Fisher had chosen to deal with the family crises by vanishing from the house. He traveled in wide circles around the countryside, hunting for birds. His absence was painful to me, since I valued more than I had realized the calm sweetness of his company. He lent to Shorecliff a reassuring feeling that after all there were good, wise people in the world. Of all of us, he possessed the most bountiful supply of kindness. Occasionally I saw him speaking with Charlie, Pamela, or Aunt Margery, but for the most part he would crouch in a bush or stroll on the moor, armed with my telescope. He had long ago commandeered it, or rather accepted my offer of it—I was proud to have something he wanted.

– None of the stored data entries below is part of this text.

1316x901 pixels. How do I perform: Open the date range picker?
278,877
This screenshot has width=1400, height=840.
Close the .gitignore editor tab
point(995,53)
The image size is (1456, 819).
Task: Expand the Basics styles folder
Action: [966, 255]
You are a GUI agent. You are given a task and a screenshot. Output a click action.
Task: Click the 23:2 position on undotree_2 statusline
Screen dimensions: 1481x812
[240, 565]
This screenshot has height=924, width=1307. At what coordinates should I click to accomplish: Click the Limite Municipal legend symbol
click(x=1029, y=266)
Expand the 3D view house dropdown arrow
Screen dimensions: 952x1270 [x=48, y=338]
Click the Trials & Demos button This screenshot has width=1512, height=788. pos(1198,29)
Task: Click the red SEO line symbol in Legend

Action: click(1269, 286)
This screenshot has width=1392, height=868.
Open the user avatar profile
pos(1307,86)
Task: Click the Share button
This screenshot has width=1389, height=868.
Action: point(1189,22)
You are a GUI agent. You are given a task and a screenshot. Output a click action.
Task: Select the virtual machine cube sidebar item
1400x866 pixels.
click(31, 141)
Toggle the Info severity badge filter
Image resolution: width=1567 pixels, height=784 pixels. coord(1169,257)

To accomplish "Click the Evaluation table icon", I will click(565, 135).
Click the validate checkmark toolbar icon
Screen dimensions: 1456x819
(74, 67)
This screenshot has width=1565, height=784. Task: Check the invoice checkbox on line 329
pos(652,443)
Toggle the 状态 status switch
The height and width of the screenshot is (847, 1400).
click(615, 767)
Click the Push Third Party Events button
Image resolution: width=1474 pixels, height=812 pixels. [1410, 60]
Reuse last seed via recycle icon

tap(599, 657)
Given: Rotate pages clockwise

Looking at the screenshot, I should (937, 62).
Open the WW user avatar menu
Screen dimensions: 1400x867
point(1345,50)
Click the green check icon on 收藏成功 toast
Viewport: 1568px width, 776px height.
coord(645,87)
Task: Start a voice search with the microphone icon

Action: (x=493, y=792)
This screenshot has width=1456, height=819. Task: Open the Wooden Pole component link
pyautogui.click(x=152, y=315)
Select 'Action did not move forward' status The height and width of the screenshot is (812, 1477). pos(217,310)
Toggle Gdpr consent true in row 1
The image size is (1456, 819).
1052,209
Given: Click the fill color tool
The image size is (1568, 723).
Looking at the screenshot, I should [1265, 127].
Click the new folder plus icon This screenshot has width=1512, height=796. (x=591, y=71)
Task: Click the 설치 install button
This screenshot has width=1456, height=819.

The weather remained idyllic—warm but not hot, breezy rather than muggy, bright and brisk and inviting. Of course there was the occasional gray morning and one or two violent thundershowers. A few times, when the sky lowered and presented its dark underside, I thought it might change to match our mood, but the clouds always evaporated, and the sun always returned.

Oddly enough, it was Charlie who seemed most at a loss in the few days before the uncles’ last hunting trip. Charlie was, on the whole, an uncomplicated young man. He liked fun and excitement, and he loved his family. He had none of Aunt Margery’s tendency to fuss, but he had inherited her gift for watchfulness and Uncle Frank’s stolidity of mind and body. He was intelligent enough and good-hearted, but he did not hold the depths of passion that the other cousins were capable of plumbing. Therefore, when they retired to their corners to mull over the news of Uncle Kurt and the tragedy of Aunt Loretta, Charlie was left empty-handed. He had been dismayed by the unveiling of family secrets, but more because it meant the breaking up of our circle than because he was troubled by what he heard. After all, if given the chance, he would have been thrilled to visit a gambling house filled with beautiful women. That is what I speculated about him, and I suspect Francesca speculated in a similar manner.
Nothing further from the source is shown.